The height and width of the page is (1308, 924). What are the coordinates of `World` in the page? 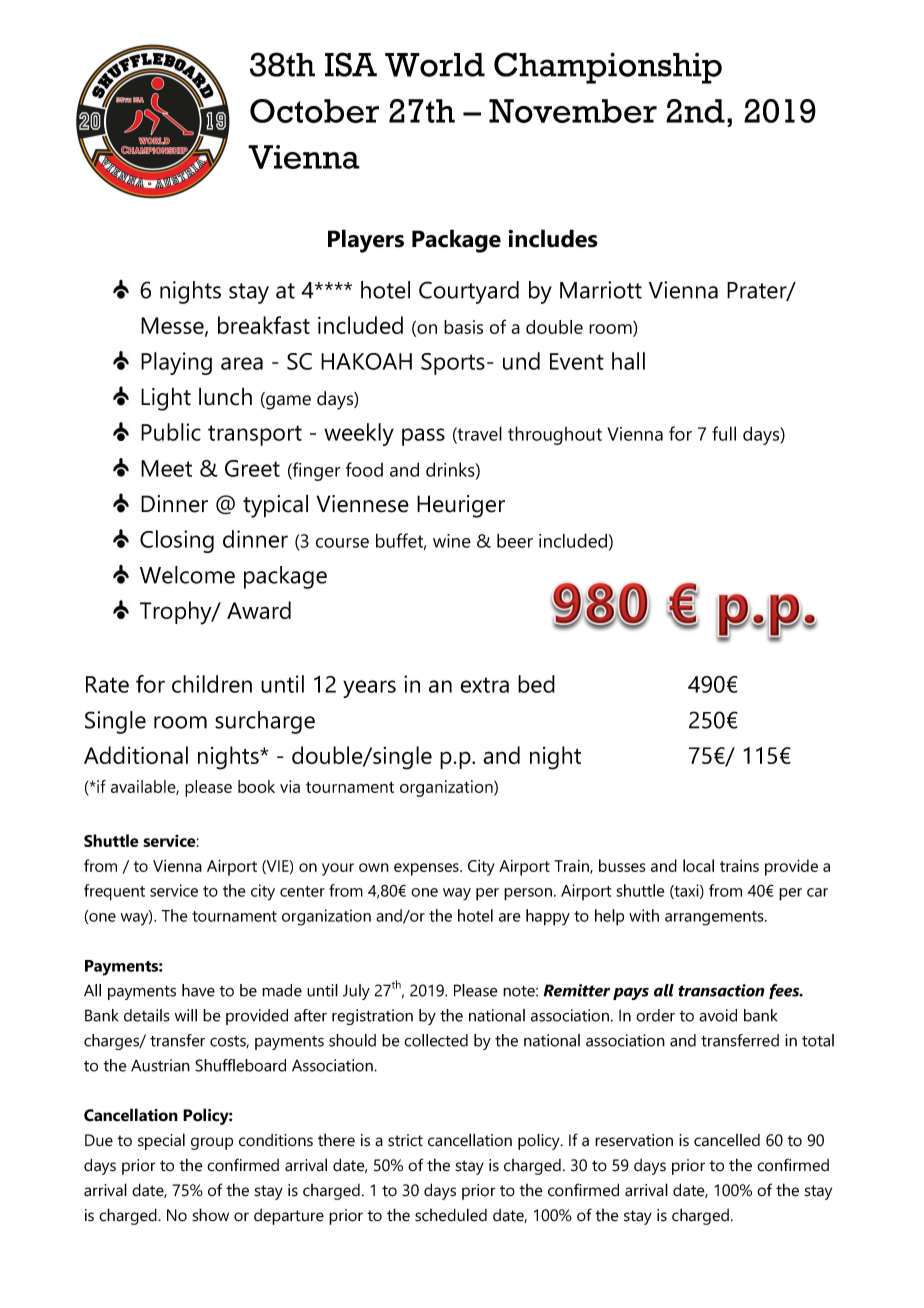 It's located at (435, 65).
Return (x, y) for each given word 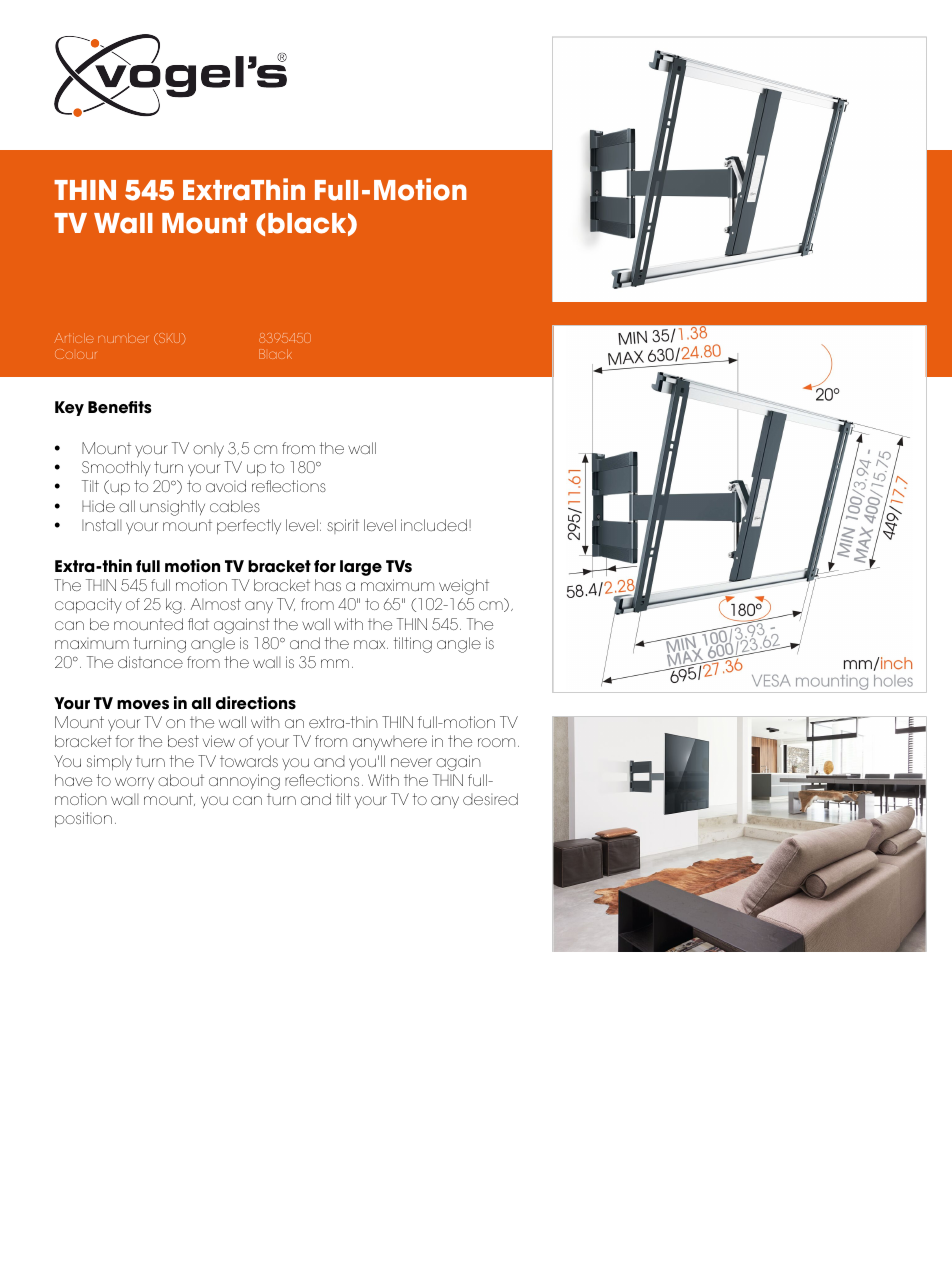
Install (101, 525)
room (496, 742)
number (123, 338)
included (434, 525)
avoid (226, 486)
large (361, 568)
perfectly (249, 526)
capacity (88, 606)
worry (134, 783)
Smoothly (116, 469)
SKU (170, 339)
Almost (216, 604)
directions (256, 703)
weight (464, 587)
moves (143, 705)
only (208, 450)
———
Exercise task: Reproduce the listing line for line, from the line containing "avoid (226, 486)" through the final line of the listing, including both.

Problem solution:
avoid (226, 486)
large (361, 568)
perfectly (249, 526)
capacity (88, 606)
worry (134, 783)
Smoothly (116, 469)
SKU (170, 339)
Almost (216, 604)
directions (256, 703)
weight (464, 587)
moves (143, 705)
only (208, 450)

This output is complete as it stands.